» **FRAGMENTO**
━━━━━━━━━━━━━━━━

Hace tiempo que la concepción positivista de la historia se ha desacreditado. La idea de que la objetividad histórica pueda con­sistir en la pura descripción de los hechos fue una de las ilusiones del siglo XIX y ha sido tan criti­cada que poco se puede decir so­bre el tema que no sea un lugar común. Sabemos que el carác­ter de hecho histórico depende, en buena medida, de la selección del historiador, quien a su vez organiza y coordina los datos de que dispone —que siempre cons­tituyen un pequeño fragmento de la realidad— de acuerdo a hipó­tesis previas que dan lugar a una determinada interpretación. Esto modifica el sentido de la objetividad, que ya no puede depender de un supuesto recuento desinte­resado e inocente.

Para el rigor científico de la re­construcción histórica son ahora decisivos los marcos teóricos y metodológicos. En buena medida estos marcos han sido impuestos por Marx, quien además, paradó­jicamente, puso al descubierto el carácter ideológico, clasista y par­tidario de toda filosofía y de toda teoría sobre la sociedad.

Asumir a Marx en esta compleji­dad, en su valor científico pero también en su valor ideológico, no es tarea fácil. El peso de la tradición cultural, la inmediatez de los intereses y la incapacidad para relacionarlos con el proyecto de futuro han promovido muchas reducciones cientificistas o ideologizantes o una mezcla sincré­tica de ambas.

━━━━━━━━━━━━━━━━

» **INFORMACIÓN PROPORCIONADA**
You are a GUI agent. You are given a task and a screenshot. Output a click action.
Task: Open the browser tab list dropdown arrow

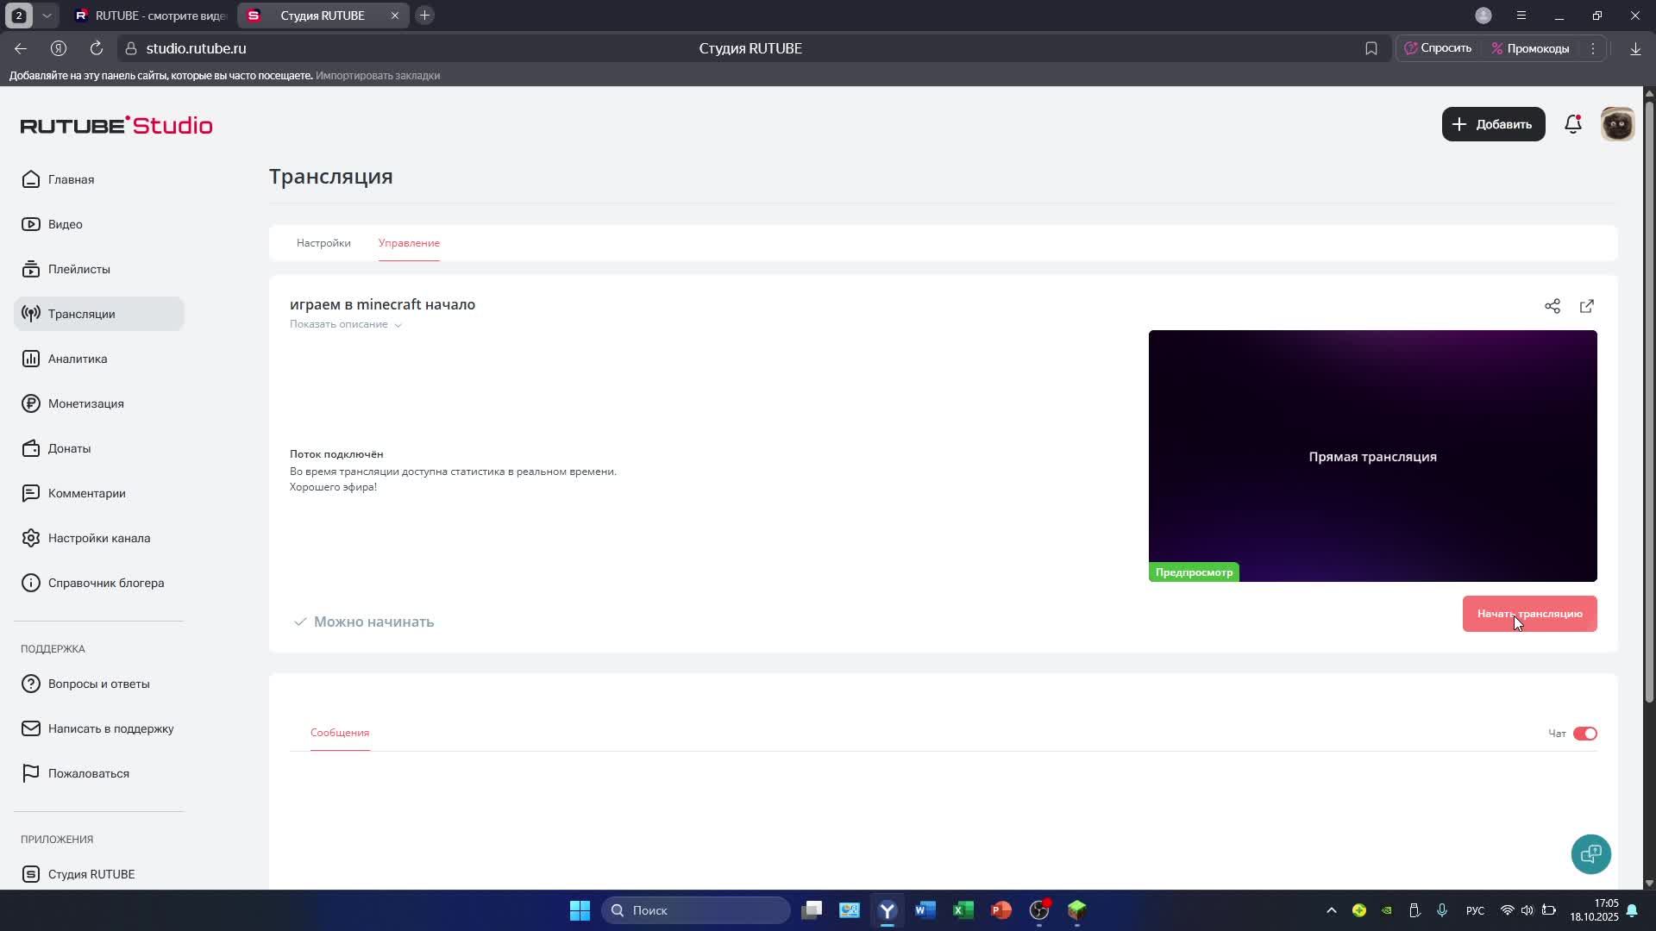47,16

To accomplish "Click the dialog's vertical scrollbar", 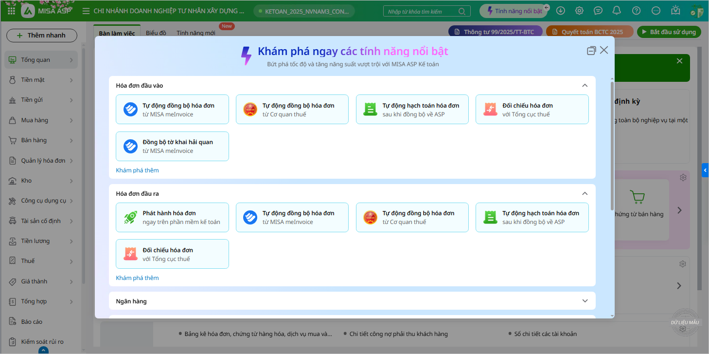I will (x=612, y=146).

━━━━━━━━━━━━━━━━

» **DESCRIPCIÓN DE LA TAREA**
Devuelva, copiado literalmente, el pasaje del fragmento sobre la concepción de la historia que empieza con "Hace tiempo que" y sigue hasta "desinte­resado e inocente.". No es necesario consultar las líneas.

» **RESPUESTA**
Hace tiempo que la concepción positivista de la historia se ha desacreditado. La idea de que la objetividad histórica pueda con­sistir en la pura descripción de los hechos fue una de las ilusiones del siglo XIX y ha sido tan criti­cada que poco se puede decir so­bre el tema que no sea un lugar común. Sabemos que el carác­ter de hecho histórico depende, en buena medida, de la selección del historiador, quien a su vez organiza y coordina los datos de que dispone —que siempre cons­tituyen un pequeño fragmento de la realidad— de acuerdo a hipó­tesis previas que dan lugar a una determinada interpretación. Esto modifica el sentido de la objetividad, que ya no puede depender de un supuesto recuento desinte­resado e inocente.